Jumat, 18 April 2025

(foto tangkapan layar) lokasi PT. SLS di Kabupaten Pelalawan, Riau.

GARDAPOS.COM, PELALAWAN — Dugaan pelanggaran serius kembali mencuat dari sektor industri sawit. PT. Sari Lembah Subur (SLS), anak perusahaan raksasa sawit PT. Astra Agro Lestari Tbk, dituding mengoperasikan Instalasi Pengolahan Air Limbah (IPAL) di atas lahan tanpa alas hak yang sah.

Analisis spasial dari peta Hak Guna Bangunan (HGB) dan Hak Guna Usaha (HGU) perusahaan, serta data resmi dari situs Badan Pertanahan Nasional (BPN), menunjukkan bahwa lokasi IPAL milik PKS PT. SLS di Kerumutan, Kabupaten Pelalawan, tidak berada dalam wilayah konsesi resmi perusahaan. Artinya, instalasi pengolahan limbah beroperasi di luar wilayah yang memiliki dasar hukum kepemilikan.

Temuan ini menimbulkan keresahan publik. "Sangat mengherankan, perusahaan sebesar PT. SLS bisa membangun fasilitas limbah tanpa ada legalitas lahan. Ini jelas indikasi pelanggaran lingkungan," ujar Tama, salah satu warga Kerumutan yang aktif memantau aktivitas perusahaan.

Hal ini berpotensi menjadi pelanggaran berat, sebab ijin lingkungan – yang merupakan syarat wajib bagi operasi industri – hanya dapat diterbitkan jika kegiatan usaha berada di atas lahan yang memiliki alas hak yang sah. Tanpa itu, seluruh aktivitas IPAL bisa dianggap ilegal dan mencemari lingkungan tanpa kontrol yang dapat dipertanggungjawabkan.

Menanggapi temuan ini, Kepala Bidang Penataan Lingkungan (AMDAL) Dinas Lingkungan Hidup Kabupaten Pelalawan menyatakan:
"Kami akan meminta data kepemilikan lahan dari pihak perusahaan. Jika benar tidak ada alas hak, maka PT. SLS wajib melakukan addendum terhadap ijin lingkungannya. Tidak bisa dibiarkan begitu saja," ujarnya saat dikonfirmasi media pada Kamis, 17 April 2025.

Ironisnya, hingga berita ini diturunkan, pihak Humas PT. SLS, Tora selaku Community Development Officer (CDO), belum memberikan klarifikasi apa pun. Sikap bungkam ini justru semakin memperkuat dugaan pelanggaran.

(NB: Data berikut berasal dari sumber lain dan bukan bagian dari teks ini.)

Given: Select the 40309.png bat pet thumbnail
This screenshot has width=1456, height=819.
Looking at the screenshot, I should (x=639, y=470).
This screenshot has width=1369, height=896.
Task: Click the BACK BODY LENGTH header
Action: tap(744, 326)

Skandal ini terjadi di tengah seruan Presiden Prabowo Subianto agar seluruh korporasi besar menjalankan usaha yang taat hukum dan berpihak pada keberlanjutan lingkungan. Masyarakat berharap, Presiden tidak tinggal diam dan segera memerintahkan Kementerian Lingkungan Hidup dan Kehutanan (KLHK) serta aparat hukum untuk mengusut tuntas dugaan ini.

Jika dibiarkan, praktik seperti ini bukan hanya merusak ekosistem, tetapi juga melemahkan wibawa negara dalam menegakkan supremasi hukum di sektor sumber daya alam.